Deputy Foreign Minister Gennady Gatilov has just criticised the U.N.’s latest draft resolution on Syria as incapable of achieving a compromise, and says that any attempt to push it ‘is a path to civil war‘. Russia is now Syria’s last ally in the Arab world, and its support of Syrian leader Bashar al-Assad is not merely completely transparent (insofar as Russia stands to hit a record defense export year thanks to pending arms contracts with Syria worth up to $6 billion) – it’s also due to a long history of cooperation dating back to the Soviet Union, access to the deep warm-water port of Tartus, and through it, the key to Moscow’s long-term defence strategies. The New York Times reports:
The lack of such a port has plagued Russia’s global ambitions for centuries and is said to be one reason behind its invasion of Afghanistan.

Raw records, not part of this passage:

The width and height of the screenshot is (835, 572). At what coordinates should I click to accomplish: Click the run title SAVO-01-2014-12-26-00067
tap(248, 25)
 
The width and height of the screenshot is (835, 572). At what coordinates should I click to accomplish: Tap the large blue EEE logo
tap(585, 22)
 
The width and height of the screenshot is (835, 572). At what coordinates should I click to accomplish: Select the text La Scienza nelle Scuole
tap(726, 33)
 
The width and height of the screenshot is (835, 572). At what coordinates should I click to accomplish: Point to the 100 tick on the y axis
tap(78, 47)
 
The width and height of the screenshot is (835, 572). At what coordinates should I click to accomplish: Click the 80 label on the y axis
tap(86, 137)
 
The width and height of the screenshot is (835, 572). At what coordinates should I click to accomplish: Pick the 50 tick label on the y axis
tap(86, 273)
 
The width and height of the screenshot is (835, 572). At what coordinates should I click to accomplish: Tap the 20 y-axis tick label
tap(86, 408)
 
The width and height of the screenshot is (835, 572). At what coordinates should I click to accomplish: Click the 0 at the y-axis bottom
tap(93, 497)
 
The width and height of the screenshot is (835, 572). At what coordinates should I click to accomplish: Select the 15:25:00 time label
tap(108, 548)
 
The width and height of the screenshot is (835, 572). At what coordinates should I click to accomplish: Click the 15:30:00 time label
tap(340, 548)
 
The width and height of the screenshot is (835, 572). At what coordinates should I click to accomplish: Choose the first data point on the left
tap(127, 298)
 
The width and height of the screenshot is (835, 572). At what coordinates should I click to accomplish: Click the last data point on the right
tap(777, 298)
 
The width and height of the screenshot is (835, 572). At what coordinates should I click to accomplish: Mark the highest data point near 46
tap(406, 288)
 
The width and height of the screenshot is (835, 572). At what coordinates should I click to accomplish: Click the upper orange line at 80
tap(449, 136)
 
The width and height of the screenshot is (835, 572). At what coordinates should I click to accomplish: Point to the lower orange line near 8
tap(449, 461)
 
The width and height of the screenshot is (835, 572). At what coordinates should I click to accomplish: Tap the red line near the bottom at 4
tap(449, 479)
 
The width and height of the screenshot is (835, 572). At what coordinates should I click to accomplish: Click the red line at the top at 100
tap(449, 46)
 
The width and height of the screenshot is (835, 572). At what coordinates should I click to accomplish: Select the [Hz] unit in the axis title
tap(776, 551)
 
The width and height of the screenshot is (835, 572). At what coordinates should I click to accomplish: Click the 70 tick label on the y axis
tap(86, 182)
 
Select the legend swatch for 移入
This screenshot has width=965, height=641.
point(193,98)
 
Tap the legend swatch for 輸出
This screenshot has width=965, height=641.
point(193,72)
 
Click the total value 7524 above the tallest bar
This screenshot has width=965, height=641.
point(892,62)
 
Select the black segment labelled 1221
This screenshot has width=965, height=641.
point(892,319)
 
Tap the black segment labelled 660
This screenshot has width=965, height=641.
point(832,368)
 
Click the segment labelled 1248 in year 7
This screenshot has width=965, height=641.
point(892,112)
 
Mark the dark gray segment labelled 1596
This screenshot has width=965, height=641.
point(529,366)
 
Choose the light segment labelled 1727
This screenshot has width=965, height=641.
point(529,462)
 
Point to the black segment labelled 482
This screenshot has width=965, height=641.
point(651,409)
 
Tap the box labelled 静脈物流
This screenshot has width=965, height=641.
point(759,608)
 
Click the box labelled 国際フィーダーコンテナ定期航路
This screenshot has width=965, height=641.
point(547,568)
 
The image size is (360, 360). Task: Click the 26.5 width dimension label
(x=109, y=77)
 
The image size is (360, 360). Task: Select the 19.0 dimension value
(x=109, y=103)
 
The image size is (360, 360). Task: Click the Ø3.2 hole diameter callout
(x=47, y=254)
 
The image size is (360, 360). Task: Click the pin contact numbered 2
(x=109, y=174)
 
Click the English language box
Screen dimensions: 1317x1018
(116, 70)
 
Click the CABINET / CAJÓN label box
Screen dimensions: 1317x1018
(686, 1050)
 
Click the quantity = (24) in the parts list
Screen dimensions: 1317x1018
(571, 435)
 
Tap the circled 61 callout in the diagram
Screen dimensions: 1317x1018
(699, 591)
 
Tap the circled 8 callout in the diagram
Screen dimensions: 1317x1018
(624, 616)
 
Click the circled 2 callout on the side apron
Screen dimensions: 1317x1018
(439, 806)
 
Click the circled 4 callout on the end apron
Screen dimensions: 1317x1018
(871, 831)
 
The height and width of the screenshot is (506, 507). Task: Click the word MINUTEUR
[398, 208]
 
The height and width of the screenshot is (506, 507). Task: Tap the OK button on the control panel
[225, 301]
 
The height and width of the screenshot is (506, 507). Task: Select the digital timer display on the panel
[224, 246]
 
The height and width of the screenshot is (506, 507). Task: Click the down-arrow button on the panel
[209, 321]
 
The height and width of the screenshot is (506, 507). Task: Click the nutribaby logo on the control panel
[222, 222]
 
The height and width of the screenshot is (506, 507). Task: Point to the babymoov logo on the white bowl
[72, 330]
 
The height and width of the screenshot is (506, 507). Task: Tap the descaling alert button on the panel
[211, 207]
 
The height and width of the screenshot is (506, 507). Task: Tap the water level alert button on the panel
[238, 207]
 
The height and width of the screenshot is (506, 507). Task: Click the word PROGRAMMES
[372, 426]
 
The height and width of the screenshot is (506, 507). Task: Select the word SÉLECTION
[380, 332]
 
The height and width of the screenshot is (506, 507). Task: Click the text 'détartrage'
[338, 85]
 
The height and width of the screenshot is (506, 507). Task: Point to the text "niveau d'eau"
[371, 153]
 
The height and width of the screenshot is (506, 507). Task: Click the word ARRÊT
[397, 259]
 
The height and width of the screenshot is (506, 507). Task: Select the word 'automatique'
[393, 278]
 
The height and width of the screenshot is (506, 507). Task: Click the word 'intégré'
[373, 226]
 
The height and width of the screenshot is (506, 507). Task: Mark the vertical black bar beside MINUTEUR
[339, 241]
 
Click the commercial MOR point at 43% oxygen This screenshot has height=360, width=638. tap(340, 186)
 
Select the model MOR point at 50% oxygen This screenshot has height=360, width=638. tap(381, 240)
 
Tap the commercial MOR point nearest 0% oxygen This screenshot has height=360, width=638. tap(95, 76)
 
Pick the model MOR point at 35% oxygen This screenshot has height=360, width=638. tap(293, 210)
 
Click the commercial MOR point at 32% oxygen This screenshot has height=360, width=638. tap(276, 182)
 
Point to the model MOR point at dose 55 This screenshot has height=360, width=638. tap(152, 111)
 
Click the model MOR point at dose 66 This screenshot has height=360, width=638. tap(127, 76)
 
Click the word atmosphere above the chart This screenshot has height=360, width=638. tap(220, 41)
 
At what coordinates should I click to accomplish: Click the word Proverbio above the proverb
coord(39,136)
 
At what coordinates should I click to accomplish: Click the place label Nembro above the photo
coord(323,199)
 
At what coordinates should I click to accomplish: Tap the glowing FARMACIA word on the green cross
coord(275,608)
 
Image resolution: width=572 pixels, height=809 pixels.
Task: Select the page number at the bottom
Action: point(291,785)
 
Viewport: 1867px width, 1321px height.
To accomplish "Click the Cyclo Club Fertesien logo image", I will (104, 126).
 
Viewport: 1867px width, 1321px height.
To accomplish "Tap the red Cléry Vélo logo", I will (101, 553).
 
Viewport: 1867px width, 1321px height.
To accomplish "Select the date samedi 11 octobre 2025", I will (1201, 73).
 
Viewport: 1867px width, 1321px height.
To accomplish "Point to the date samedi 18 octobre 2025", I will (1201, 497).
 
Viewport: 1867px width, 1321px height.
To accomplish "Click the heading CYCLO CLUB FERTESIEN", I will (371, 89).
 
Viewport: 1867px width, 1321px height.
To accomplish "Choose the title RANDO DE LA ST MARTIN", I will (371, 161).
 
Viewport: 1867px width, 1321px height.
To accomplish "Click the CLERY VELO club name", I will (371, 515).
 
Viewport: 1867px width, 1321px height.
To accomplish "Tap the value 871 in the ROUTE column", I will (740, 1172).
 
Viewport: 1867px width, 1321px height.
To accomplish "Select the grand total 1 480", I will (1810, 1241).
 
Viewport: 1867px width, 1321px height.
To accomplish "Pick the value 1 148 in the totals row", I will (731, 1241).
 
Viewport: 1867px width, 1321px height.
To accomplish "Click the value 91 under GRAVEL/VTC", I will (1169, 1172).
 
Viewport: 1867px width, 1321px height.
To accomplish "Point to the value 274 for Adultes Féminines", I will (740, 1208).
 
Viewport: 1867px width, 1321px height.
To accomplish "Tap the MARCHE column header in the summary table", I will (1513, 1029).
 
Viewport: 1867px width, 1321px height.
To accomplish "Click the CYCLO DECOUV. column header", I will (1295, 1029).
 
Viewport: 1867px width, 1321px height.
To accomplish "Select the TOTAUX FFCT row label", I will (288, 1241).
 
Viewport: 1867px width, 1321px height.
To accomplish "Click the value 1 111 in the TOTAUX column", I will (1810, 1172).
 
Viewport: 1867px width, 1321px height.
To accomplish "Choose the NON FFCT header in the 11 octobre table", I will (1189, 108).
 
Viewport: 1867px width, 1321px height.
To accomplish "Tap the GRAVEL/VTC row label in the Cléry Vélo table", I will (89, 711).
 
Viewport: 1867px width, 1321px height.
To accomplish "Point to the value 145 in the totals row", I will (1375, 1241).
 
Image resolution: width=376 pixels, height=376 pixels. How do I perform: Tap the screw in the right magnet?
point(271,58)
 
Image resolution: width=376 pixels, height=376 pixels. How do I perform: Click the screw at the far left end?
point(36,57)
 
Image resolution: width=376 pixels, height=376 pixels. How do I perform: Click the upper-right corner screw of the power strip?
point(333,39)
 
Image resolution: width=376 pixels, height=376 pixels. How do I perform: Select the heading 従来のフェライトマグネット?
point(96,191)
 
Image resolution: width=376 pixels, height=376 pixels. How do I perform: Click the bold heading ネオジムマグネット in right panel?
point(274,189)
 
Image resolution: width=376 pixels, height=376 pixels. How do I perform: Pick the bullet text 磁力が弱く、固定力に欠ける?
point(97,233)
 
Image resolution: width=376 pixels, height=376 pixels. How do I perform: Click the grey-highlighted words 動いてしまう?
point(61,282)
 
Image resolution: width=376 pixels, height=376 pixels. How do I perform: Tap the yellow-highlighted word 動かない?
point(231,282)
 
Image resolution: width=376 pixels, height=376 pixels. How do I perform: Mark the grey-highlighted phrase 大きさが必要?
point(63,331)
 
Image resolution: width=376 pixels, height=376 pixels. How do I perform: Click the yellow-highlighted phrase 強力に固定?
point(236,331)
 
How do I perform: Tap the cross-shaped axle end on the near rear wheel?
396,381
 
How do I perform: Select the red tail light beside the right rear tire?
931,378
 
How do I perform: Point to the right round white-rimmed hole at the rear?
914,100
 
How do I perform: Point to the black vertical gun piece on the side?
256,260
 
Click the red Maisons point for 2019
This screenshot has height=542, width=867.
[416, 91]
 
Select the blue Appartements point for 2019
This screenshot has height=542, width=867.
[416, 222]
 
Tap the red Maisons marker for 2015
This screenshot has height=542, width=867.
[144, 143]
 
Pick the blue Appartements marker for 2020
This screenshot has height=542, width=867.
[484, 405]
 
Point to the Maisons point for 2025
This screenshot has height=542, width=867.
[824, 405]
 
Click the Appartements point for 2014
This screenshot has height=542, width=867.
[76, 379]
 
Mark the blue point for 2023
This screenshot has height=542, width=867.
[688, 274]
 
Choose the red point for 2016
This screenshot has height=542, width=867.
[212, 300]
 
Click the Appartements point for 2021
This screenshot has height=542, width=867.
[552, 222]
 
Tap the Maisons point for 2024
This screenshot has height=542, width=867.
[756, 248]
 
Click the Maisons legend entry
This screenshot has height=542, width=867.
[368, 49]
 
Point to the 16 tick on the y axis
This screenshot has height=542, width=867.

The importance of the port may not be as great as it was in Soviet times, but unfettered access to the high seas remains a driving force for Russian strategic thinking as Russia’s main ports are either ice-locked for much of the year or land-locked by straits controlled by other powers.
Tartus, which garrisons Moscow’s growing Mediterranean fleet, is worth defending for the Kremlin. The recent shipment of arms delivered to the port underscored Russia’s commitment to its multibillion-dollar arms deal while ignoring an E.U. arms embargo. The port is being upgraded to accommodate larger vessels, as Assad declared the port will eventually be home to some of Moscow’s nuclear-armed warships.